On the first day of the week, when we met to break bread, Paul was holding a discussion with them; since he intended to leave the next day, he continued speaking until midnight. There were many lamps in the room upstairs where we were meeting. A young man named Eutychus, who was sitting in the window, began to sink off into a deep sleep while Paul talked still longer. Overcome by sleep, he fell to the ground three floors below and was picked up dead. But Paul went down, and bending over him took him in his arms, and said, “Do not be alarmed, for his life is in him.” Then Paul went upstairs, and after he had broken bread and eaten, he continued to converse with them until dawn; then he left. Meanwhile they had taken the boy away alive and were not a little comforted.

What a strange, small story! And man, could that Paul TALK, eh? Do you have relatives or friends who can talk like this? Just story after story, detail after detail, until you, too, have to fight sleep??

The small packets in the picture up there are my first attempt at crochet after several years away from that craft. A friend’s two sons are having their first children just weeks apart this spring — one of them is already here! — and so I made them each a blanket and a cap and included a copy of Matthew Paul Turner’s delightful new book with each gift set. Babies need lots of sleep, and cozy blankets can help that happen.

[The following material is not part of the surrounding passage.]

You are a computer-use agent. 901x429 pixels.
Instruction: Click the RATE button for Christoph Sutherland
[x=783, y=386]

Well, this man was young, but not quite a baby. And his unexpected sleep led to a near-disaster — falling 3 stories and dying on the spot! Yet, Paul doesn’t hesitate to tell everyone that death has not won in this kid’s life — at least, not yet.

And after that nice and weird little interruption, Paul proceeds to eat and then . . . to start talking once again! All.Night.Long.

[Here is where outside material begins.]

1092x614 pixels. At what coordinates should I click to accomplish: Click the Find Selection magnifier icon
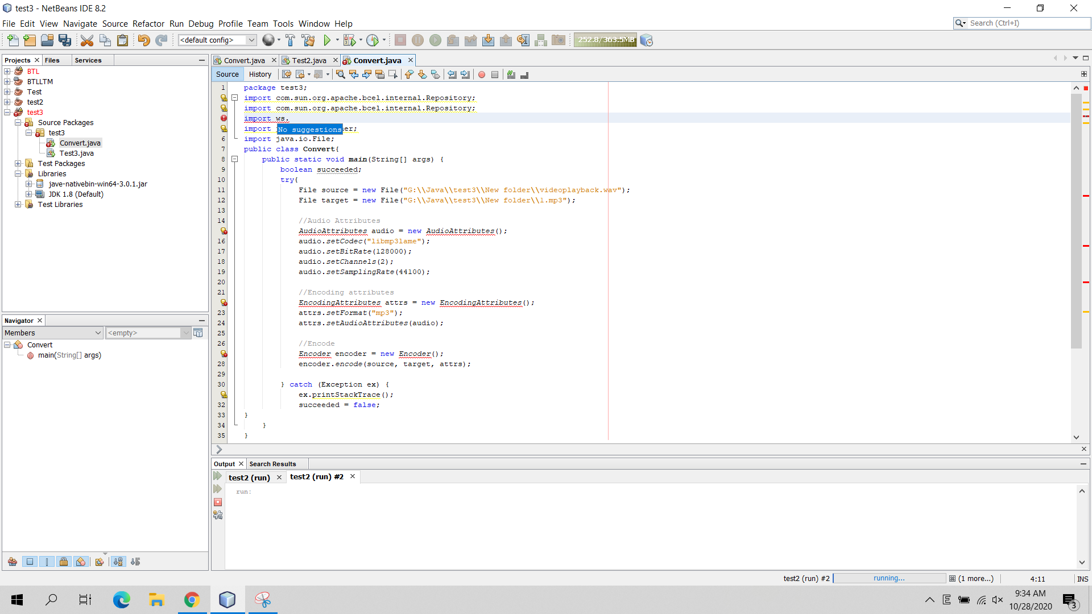(340, 74)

I love that that detail is included in the telling of this story. I also love this one — they took the kid away! Enough was enough.

Lord, sometimes we don’t know when we hit enough. Give us ears to hear, eyes to see, and hearts to understand when it’s time to take a break, to stop talking, to let the Spirit breathe in our midst. Thank you that Paul wasn’t perfect and that someone took the time and care to tell us this little story — just in case we were in danger of imagining that he might have been!